Impact and Probability - The drop-down menus allow the user to detail the impact on the Entity should the risk occur and the probability of the risk occurring. Quantification follows the parameters set up at the Installation stage, in this model they are:
•High
•Medium
•Low
The values for these have already been determined in the Entity screen (for Risks whose impact can be measured in monetary terms).
The probability entered here needs to be determined at the outset of the Risk Profiling exercise. In the Parameters section we looked at the Event Frequency Per Annum fields which are also related to this concept; if it has been decided to use a 3-grade system of High, Medium and Low, as we have here, it is thought that if a risk materialises once or twice a year that is considered Medium, any more than this is High, any less is Low. Whilst the Impact Values are established for each Entity, it is more usual for the Probability ranges to be determined across the organisation, hence their appearance in the Parameters screen. However, the probability assigned assumes the occurrence of the risk in case controls are not present. Hyperlink needed
Tip: if you wish to insert a blank risk line in your matrix or printed output, or you have started to capture a risk in a workshop environment but need to move on before finishing it, the edits in the system would normally insist on all mandatory fields being completed. To get around this put a full stop in both the long and short description fields, and highlight any of the Impact/Probability options. This allows you to move on and you can then come back to this screen to make changes at a later date if required. Is this needed? |
Environment Fields (Working; Actual) - These are not available for input; they are determined by the system through the “Risk & Control Evaluation” Process that will be explained later; they detail the current control environment in place over the specific risk being profiled.

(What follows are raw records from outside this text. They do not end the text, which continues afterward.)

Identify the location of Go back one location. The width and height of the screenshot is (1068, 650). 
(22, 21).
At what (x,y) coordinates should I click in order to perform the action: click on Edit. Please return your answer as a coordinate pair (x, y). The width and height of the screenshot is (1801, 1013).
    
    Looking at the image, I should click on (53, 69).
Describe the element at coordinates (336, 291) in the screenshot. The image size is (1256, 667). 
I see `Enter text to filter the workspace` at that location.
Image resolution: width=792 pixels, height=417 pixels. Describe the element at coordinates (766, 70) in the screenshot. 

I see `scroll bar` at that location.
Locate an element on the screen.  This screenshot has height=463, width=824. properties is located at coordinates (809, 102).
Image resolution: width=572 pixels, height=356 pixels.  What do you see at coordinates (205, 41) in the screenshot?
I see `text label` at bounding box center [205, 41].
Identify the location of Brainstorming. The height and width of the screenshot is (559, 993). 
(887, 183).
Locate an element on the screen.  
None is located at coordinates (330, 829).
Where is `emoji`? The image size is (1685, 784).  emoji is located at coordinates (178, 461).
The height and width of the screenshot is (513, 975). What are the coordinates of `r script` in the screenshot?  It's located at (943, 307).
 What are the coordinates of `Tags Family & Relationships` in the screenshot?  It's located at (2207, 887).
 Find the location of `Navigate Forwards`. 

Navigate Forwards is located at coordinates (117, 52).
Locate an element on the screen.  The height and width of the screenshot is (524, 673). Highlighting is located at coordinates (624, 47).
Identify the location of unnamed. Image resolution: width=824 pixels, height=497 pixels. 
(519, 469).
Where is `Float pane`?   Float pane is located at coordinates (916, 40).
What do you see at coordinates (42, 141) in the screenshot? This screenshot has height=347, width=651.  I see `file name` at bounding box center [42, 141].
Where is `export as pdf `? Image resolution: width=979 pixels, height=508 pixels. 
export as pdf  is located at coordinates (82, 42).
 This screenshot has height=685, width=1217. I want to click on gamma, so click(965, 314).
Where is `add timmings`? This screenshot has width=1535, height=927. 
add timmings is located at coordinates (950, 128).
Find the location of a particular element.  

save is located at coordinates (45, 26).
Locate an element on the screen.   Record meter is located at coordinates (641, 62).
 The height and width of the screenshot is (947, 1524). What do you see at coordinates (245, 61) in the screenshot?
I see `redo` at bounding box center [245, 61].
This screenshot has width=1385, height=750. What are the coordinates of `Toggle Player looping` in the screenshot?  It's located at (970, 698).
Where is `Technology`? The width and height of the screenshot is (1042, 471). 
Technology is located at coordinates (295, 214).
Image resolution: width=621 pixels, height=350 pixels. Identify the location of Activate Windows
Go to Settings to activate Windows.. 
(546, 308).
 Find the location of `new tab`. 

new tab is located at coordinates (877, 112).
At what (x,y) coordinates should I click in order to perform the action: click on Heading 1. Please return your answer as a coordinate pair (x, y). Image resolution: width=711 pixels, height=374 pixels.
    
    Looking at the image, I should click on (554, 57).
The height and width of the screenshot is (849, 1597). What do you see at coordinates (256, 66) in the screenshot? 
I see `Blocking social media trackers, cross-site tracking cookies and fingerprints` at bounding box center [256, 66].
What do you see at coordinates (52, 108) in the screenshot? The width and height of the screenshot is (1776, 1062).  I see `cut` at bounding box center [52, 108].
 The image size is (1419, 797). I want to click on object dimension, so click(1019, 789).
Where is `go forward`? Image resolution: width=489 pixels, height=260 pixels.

Score Fields (Target, Working, Actual, Gross and Predicted): These are not available for input, they are determined by the system through a process to be explained later in the “Risk Matrix” Section; they detail the current risk scores for the specific risk being profiled.
Financial - as well as catering for the requirements of the Basel Capital Accord, the system can also report against the Internal Controls over Financial Reporting requirements. Each risk is considered against these requirements and if it is felt that, should the risk occur, there would be a breach to the Internal Control over Financial Reporting requirements then you should place a tick in this box. In addition, by marking a risk as “Financial” the system will automatically categorise the controls mitigating this risk as Financial Controls and a dedicated report of these controls can be generated from the system.
Weakness - This is not available for input; it is determined by the system through a process to be explained later in the “Risk & Control Evaluation” Section.
Regulatory Risk - This is not available for input; it is determined by the system if the risk is linked to Regulation Hierarchy (explained in the compliance monitoring section of this manual).
A completed Risk screen looks like this:
In this example, the workshop has moved on and risks have been matched with their available controls and a control environment score (working or actual) has emerged, in this case “B”.
Note: If you notice some of the tabs at the bottom are highlighted in Green, this indicates that there are records in the tab.